(Stored dataset items)
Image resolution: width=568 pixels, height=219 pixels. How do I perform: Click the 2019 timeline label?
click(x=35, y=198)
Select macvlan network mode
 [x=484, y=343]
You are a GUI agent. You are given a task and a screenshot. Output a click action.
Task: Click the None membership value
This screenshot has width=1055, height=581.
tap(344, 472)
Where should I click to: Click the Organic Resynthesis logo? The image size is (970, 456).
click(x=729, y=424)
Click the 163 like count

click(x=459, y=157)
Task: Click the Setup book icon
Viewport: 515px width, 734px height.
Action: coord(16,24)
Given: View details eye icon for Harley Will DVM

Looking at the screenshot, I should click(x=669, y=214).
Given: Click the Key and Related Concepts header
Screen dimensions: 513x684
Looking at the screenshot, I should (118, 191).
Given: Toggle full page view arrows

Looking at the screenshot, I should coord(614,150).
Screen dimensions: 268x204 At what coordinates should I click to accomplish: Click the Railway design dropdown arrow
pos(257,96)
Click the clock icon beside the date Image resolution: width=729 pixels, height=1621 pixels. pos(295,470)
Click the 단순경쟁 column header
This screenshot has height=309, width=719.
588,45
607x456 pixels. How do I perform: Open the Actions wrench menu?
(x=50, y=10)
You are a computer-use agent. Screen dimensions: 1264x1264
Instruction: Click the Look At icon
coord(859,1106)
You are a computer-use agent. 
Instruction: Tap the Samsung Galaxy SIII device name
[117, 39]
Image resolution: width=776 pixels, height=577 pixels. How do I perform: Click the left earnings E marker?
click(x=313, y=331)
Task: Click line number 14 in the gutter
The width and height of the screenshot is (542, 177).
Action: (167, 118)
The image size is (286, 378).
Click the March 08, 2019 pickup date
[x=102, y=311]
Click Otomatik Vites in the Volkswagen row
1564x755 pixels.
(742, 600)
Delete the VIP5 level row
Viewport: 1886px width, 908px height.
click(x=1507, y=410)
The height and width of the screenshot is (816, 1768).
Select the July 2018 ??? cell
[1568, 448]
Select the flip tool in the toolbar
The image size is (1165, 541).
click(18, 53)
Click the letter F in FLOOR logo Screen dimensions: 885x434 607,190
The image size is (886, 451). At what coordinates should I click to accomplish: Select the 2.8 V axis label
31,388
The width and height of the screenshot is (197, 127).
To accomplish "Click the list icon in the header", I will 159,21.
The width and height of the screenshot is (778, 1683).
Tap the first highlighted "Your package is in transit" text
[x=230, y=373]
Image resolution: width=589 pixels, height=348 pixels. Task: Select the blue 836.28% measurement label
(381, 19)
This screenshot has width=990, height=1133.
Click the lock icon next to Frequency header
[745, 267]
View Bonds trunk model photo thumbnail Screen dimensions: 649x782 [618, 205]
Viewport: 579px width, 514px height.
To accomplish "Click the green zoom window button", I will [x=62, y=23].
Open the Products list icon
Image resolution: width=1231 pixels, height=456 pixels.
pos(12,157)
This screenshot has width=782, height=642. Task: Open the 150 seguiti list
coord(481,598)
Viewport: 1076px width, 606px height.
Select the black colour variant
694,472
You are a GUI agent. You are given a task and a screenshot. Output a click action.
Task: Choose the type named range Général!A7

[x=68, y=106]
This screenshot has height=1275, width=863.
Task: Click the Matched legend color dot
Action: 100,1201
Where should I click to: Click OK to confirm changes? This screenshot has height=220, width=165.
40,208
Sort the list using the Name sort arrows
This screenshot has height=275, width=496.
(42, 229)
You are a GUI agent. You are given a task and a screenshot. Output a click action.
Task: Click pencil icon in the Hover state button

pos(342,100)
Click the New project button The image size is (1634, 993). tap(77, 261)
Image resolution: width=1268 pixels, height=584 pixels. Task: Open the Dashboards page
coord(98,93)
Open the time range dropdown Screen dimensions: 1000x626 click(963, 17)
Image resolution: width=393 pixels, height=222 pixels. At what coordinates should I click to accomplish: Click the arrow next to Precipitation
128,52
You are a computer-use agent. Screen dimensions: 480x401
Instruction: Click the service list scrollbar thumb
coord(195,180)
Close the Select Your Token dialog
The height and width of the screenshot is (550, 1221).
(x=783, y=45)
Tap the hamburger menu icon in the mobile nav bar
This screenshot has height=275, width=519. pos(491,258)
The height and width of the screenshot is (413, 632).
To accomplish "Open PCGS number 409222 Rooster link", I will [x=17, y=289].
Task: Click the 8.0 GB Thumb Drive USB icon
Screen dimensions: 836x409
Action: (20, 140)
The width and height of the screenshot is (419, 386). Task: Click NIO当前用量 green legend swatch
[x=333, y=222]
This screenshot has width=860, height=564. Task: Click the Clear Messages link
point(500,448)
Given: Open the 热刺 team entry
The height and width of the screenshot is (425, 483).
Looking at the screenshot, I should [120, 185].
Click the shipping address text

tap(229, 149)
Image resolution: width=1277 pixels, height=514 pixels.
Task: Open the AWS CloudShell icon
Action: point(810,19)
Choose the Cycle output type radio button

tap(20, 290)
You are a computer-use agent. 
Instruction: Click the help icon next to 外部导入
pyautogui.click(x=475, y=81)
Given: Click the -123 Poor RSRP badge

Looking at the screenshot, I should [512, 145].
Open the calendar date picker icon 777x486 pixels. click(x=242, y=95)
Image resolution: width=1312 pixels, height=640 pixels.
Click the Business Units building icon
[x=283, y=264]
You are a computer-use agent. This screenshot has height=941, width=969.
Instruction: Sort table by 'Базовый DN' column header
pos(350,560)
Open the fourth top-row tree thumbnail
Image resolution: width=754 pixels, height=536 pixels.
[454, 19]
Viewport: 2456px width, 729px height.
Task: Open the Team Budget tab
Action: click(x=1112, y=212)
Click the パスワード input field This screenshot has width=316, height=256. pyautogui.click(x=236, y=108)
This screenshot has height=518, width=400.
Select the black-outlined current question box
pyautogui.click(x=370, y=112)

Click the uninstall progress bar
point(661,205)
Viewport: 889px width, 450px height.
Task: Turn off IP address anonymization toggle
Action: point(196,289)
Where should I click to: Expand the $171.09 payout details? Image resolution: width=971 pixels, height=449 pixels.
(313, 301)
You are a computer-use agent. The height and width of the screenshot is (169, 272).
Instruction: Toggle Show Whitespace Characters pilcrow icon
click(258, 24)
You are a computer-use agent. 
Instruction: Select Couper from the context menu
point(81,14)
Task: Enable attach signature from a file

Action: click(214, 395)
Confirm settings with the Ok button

▸ **WHAT THE TASK ASKS**:
Retype the records above in full, exactly as they appear.

▸ **ANSWER SPACE**:
Image resolution: width=568 pixels, height=219 pixels. How do I perform: Click the 2019 timeline label?
click(x=35, y=198)
Select macvlan network mode
 [x=484, y=343]
You are a GUI agent. You are given a task and a screenshot. Output a click action.
Task: Click the None membership value
This screenshot has width=1055, height=581.
tap(344, 472)
Where should I click to: Click the Organic Resynthesis logo? The image size is (970, 456).
click(x=729, y=424)
Click the 163 like count

click(x=459, y=157)
Task: Click the Setup book icon
Viewport: 515px width, 734px height.
Action: coord(16,24)
Given: View details eye icon for Harley Will DVM

Looking at the screenshot, I should click(x=669, y=214).
Given: Click the Key and Related Concepts header
Screen dimensions: 513x684
Looking at the screenshot, I should (118, 191).
Given: Toggle full page view arrows

Looking at the screenshot, I should coord(614,150).
Screen dimensions: 268x204 At what coordinates should I click to accomplish: Click the Railway design dropdown arrow
pos(257,96)
Click the clock icon beside the date Image resolution: width=729 pixels, height=1621 pixels. pos(295,470)
Click the 단순경쟁 column header
This screenshot has height=309, width=719.
588,45
607x456 pixels. How do I perform: Open the Actions wrench menu?
(x=50, y=10)
You are a computer-use agent. Screen dimensions: 1264x1264
Instruction: Click the Look At icon
coord(859,1106)
You are a computer-use agent. 
Instruction: Tap the Samsung Galaxy SIII device name
[117, 39]
Image resolution: width=776 pixels, height=577 pixels. How do I perform: Click the left earnings E marker?
click(x=313, y=331)
Task: Click line number 14 in the gutter
The width and height of the screenshot is (542, 177).
Action: (167, 118)
The image size is (286, 378).
Click the March 08, 2019 pickup date
[x=102, y=311]
Click Otomatik Vites in the Volkswagen row
1564x755 pixels.
(742, 600)
Delete the VIP5 level row
Viewport: 1886px width, 908px height.
click(x=1507, y=410)
The height and width of the screenshot is (816, 1768).
Select the July 2018 ??? cell
[1568, 448]
Select the flip tool in the toolbar
The image size is (1165, 541).
click(18, 53)
Click the letter F in FLOOR logo Screen dimensions: 885x434 607,190
The image size is (886, 451). At what coordinates should I click to accomplish: Select the 2.8 V axis label
31,388
The width and height of the screenshot is (197, 127).
To accomplish "Click the list icon in the header", I will 159,21.
The width and height of the screenshot is (778, 1683).
Tap the first highlighted "Your package is in transit" text
[x=230, y=373]
Image resolution: width=589 pixels, height=348 pixels. Task: Select the blue 836.28% measurement label
(381, 19)
This screenshot has width=990, height=1133.
Click the lock icon next to Frequency header
[745, 267]
View Bonds trunk model photo thumbnail Screen dimensions: 649x782 [618, 205]
Viewport: 579px width, 514px height.
To accomplish "Click the green zoom window button", I will [x=62, y=23].
Open the Products list icon
Image resolution: width=1231 pixels, height=456 pixels.
pos(12,157)
This screenshot has width=782, height=642. Task: Open the 150 seguiti list
coord(481,598)
Viewport: 1076px width, 606px height.
Select the black colour variant
694,472
You are a GUI agent. You are given a task and a screenshot. Output a click action.
Task: Choose the type named range Général!A7

[x=68, y=106]
This screenshot has height=1275, width=863.
Task: Click the Matched legend color dot
Action: 100,1201
Where should I click to: Click OK to confirm changes? This screenshot has height=220, width=165.
40,208
Sort the list using the Name sort arrows
This screenshot has height=275, width=496.
(42, 229)
You are a GUI agent. You are given a task and a screenshot. Output a click action.
Task: Click pencil icon in the Hover state button

pos(342,100)
Click the New project button The image size is (1634, 993). tap(77, 261)
Image resolution: width=1268 pixels, height=584 pixels. Task: Open the Dashboards page
coord(98,93)
Open the time range dropdown Screen dimensions: 1000x626 click(963, 17)
Image resolution: width=393 pixels, height=222 pixels. At what coordinates should I click to accomplish: Click the arrow next to Precipitation
128,52
You are a computer-use agent. Screen dimensions: 480x401
Instruction: Click the service list scrollbar thumb
coord(195,180)
Close the Select Your Token dialog
The height and width of the screenshot is (550, 1221).
(x=783, y=45)
Tap the hamburger menu icon in the mobile nav bar
This screenshot has height=275, width=519. pos(491,258)
The height and width of the screenshot is (413, 632).
To accomplish "Open PCGS number 409222 Rooster link", I will [x=17, y=289].
Task: Click the 8.0 GB Thumb Drive USB icon
Screen dimensions: 836x409
Action: (20, 140)
The width and height of the screenshot is (419, 386). Task: Click NIO当前用量 green legend swatch
[x=333, y=222]
This screenshot has width=860, height=564. Task: Click the Clear Messages link
point(500,448)
Given: Open the 热刺 team entry
The height and width of the screenshot is (425, 483).
Looking at the screenshot, I should [120, 185].
Click the shipping address text

tap(229, 149)
Image resolution: width=1277 pixels, height=514 pixels.
Task: Open the AWS CloudShell icon
Action: point(810,19)
Choose the Cycle output type radio button

tap(20, 290)
You are a computer-use agent. 
Instruction: Click the help icon next to 外部导入
pyautogui.click(x=475, y=81)
Given: Click the -123 Poor RSRP badge

Looking at the screenshot, I should [512, 145].
Open the calendar date picker icon 777x486 pixels. click(x=242, y=95)
Image resolution: width=1312 pixels, height=640 pixels.
Click the Business Units building icon
[x=283, y=264]
You are a computer-use agent. This screenshot has height=941, width=969.
Instruction: Sort table by 'Базовый DN' column header
pos(350,560)
Open the fourth top-row tree thumbnail
Image resolution: width=754 pixels, height=536 pixels.
[454, 19]
Viewport: 2456px width, 729px height.
Task: Open the Team Budget tab
Action: click(x=1112, y=212)
Click the パスワード input field This screenshot has width=316, height=256. pyautogui.click(x=236, y=108)
This screenshot has height=518, width=400.
Select the black-outlined current question box
pyautogui.click(x=370, y=112)

Click the uninstall progress bar
point(661,205)
Viewport: 889px width, 450px height.
Task: Turn off IP address anonymization toggle
Action: point(196,289)
Where should I click to: Expand the $171.09 payout details? Image resolution: width=971 pixels, height=449 pixels.
(313, 301)
You are a computer-use agent. The height and width of the screenshot is (169, 272).
Instruction: Toggle Show Whitespace Characters pilcrow icon
click(258, 24)
You are a computer-use agent. 
Instruction: Select Couper from the context menu
point(81,14)
Task: Enable attach signature from a file

Action: click(214, 395)
Confirm settings with the Ok button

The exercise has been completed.